Methods: The phantom population used was created from segmentations of clinical pediatric patient images scaled based on the Center for Disease Control’s NHANES database. This phantom population realistically models male and female patients having mean gender-specific weights of newborns and 1, 5, 10, and 15-year-olds. For each age, 3 body morphometries corresponding to 90^th (tall and thin), 50^th (reference) and 10^th height percentiles were generated. For each age and height percentile, kidneys having masses equal to the mean kidney mass and 100%±15% of the kidney mass were included. Thus, a total of 2×5×3×3=90 phantoms were simulated. Uptake in the kidneys was estimated using a 47-patient dataset with ages ranging from 1 to 16 years acquired at Boston Children’s Hospital (BCH). Means and standard deviations of the fractional kidney uptake were estimated from these patients. For each phantom, the total activity in the kidneys was equal to this mean kidney uptake fraction times the AA calculated using consensus weight-based pediatric dosing guidelines. Projection images were simulated using an analytic simulation that realistically modeled attenuation, patient scatter, the distant-dependent collimator-detector response and the clinical acquisition protocol at BCH. The projections were reconstructed using filtered backprojection. We calculated three surrogate measures of image quality. In nuclear medicine, noise is a function of counts, so we calculated the mean count density in the kidney region. In SPECT, resolution in the reconstructed image is a function of the distance from the object to the collimator at all the projection views. As a surrogate for resolution, we calculated the average distance from the collimator face to the center of rotation. Finally, image contrast is degraded by scattered photons, so we calculated the scatter to primary ratio (SPR) from projections generated with and without scatter modeling. We investigated the values of these image quality surrogates as functions of weight and height for the phantoms in the study.
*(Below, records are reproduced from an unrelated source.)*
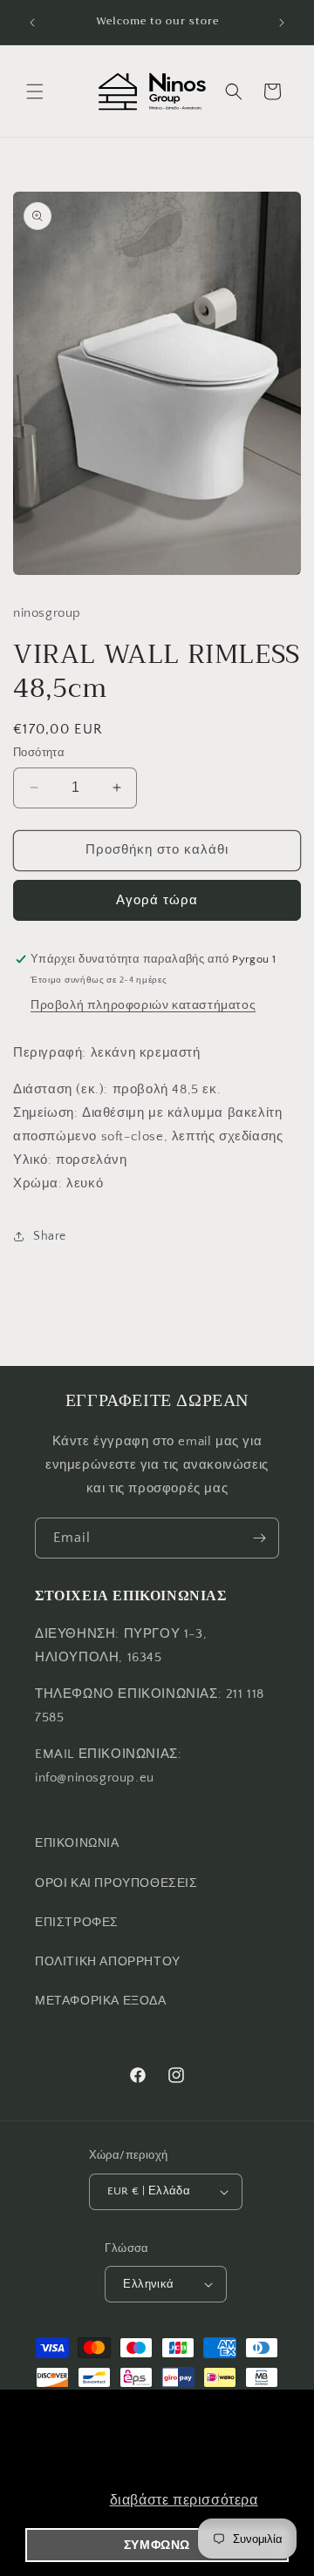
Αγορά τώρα (157, 900)
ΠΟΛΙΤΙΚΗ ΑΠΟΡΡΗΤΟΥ (108, 1962)
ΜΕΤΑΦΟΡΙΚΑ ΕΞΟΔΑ (101, 2001)
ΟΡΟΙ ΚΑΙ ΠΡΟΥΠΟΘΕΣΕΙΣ (116, 1883)
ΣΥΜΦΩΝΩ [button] (157, 2545)
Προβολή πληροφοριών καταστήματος (143, 1005)
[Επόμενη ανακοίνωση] (282, 22)
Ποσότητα (39, 753)
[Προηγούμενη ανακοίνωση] (32, 22)
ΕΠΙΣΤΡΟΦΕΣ (77, 1923)
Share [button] (49, 1236)
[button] (35, 91)
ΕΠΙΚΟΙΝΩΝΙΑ (77, 1843)
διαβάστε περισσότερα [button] (184, 2499)
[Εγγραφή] (259, 1538)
Results: The rankings of the three height percentiles at the same weight by values of the 3 image quality surrogates were inconsistent with expectations. The mean count densities were relatively equal except for the newborn, but the SPRs varied substantially across the ages. The average radius of rotation varied substantially. These data suggest that weight-based dosing is unlikely to fully equalize image quality. Thus, although current dosing guidelines may equalize count densities (newborns excepted), there were differences in SPR and average radius of rotation, suggesting there would be differences in image quality. In newborns, the count densities were substantially higher and the scatter fractions were substantially lower than for the other ages, suggesting that image quality would be better for the newborns than for the other ages largely due to the minimum AAs present in the guidelines.

Conclusions: This study suggests that weight-based dosing is suboptimal for equalizing image quality for pediatric patients of different age with different body morphometries. Further, the results indicate that current values of minimum AA in dosing guidelines may result in over-dosing for newborns relative to the other ages. Research Support: This work was supported by NIH under grant number R01-EB013558.